Cooking Fail: Cozy Autumn Soup Edition

Lately we’ve been eating a lot of farm fresh food. It’s occasionally exhilarating. We are really lucky to have access to so much local produce through our farm co-op and it has been an incredible learning experience to see how things are grown and discover new ways to cook and preserve the things we’ve been able to harvest.

Unfortunately, it also means we have eaten more zucchini, in more permutations, than I ever thought possible. If I never see another zucchini again, I’ll be fine. Too bad we’ve got five on our counter right now.

Anyway, I was excited when the butternut squash was ready. A welcome change of pace, I dove into making a delicious pureed soup the first time we brought it home. It was tasty, tasty stuff, and everyone called for an encore.

The second time around, a week or two later, I went all out and used 5 or 6 butternut squashes and made two enormous stockpots worth of soup. My confidence was buoyed by my previous success, so I experimented a little and added a few minor secret ingredients. Exhausted and sweaty after a few hours of intense soup-making, with a sore arm from all of the pureeing (holding an immersion blender for so long really takes a toll), I finally sat down to eat.

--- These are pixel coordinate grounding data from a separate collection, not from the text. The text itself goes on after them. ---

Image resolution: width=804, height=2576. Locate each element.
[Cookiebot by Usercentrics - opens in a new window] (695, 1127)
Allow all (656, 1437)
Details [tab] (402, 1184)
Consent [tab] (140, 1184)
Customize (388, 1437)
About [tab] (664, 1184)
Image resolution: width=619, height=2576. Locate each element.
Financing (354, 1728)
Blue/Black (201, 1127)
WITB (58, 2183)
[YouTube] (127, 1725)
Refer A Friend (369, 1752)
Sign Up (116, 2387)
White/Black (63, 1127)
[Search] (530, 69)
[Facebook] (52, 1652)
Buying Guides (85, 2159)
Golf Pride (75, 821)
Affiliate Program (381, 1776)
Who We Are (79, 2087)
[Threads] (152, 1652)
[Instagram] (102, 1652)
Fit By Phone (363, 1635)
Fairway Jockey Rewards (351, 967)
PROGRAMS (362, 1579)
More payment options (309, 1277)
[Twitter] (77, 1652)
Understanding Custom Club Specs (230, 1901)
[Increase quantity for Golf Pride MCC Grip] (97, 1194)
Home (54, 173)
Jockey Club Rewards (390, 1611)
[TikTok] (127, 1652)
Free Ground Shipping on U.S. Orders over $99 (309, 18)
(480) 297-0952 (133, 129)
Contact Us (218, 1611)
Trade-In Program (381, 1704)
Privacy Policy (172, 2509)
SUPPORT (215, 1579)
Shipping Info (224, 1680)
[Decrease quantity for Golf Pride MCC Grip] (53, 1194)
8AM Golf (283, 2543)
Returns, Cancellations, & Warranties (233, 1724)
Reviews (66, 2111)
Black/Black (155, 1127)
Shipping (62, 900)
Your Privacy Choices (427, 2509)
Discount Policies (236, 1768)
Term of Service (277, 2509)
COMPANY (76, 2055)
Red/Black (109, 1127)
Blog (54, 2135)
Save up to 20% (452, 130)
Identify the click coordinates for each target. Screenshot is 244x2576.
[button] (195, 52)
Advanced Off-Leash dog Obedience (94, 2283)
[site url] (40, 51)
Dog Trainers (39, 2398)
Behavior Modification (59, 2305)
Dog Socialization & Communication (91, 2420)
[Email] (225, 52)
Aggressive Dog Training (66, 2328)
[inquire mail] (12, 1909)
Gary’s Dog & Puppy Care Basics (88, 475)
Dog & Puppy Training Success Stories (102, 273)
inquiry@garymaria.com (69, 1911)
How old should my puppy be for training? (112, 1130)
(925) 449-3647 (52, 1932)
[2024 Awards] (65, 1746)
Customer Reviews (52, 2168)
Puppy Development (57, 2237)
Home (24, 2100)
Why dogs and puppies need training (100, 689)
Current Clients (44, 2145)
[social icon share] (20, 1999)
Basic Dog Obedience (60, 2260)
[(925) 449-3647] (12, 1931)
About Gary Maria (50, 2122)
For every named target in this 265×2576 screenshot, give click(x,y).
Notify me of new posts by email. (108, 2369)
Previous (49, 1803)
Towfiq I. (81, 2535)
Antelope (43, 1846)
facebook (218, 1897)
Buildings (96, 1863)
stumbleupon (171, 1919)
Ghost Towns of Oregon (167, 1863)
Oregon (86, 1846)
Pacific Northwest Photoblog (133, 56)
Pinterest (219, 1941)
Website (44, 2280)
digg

I took a bite and something was… off.
“Hmmm, this is... good. Did you do something different this time?” Sara asked.
“Um, yeah.” I was worried.

Reviews were mixed, but I knew I didn’t like it as well as the first version. The poor babies started crying when we put it in their mouths – and Miette will eat almost anything these days (including flying beetles, true story).

A few days later I tried to have the leftovers for lunch and almost gagged. I just couldn’t do it. Sara admitted it was too much for her, too, but Jesse is a special man, and not wanting any food to go to waste, he chose to finish off the last of it.

As we all discussed the problem, I was informed in a not-condescending, not-attempting-to-be-humorous way, exactly how bad the soup tasted. With a hearty “Let’s use the scientific method and our five senses to figure out what’s wrong!” approach, it was determined that, in fact, there was a certain, unmistakable urine-inspired flavor to it.

A word to the wise: if a discussion of the meal you’ve made runs anywhere along the lines of, “Hmm, this is weird. Oh! Tastes too much like pee, that must be it!” you have failed. Plain and simple.

Comments

Unknown said…
a very special man!
Emily Rae said…
If you still have the zucchini, you can grate it and freeze it for later use -- zucchini bread at Christmas, perhaps.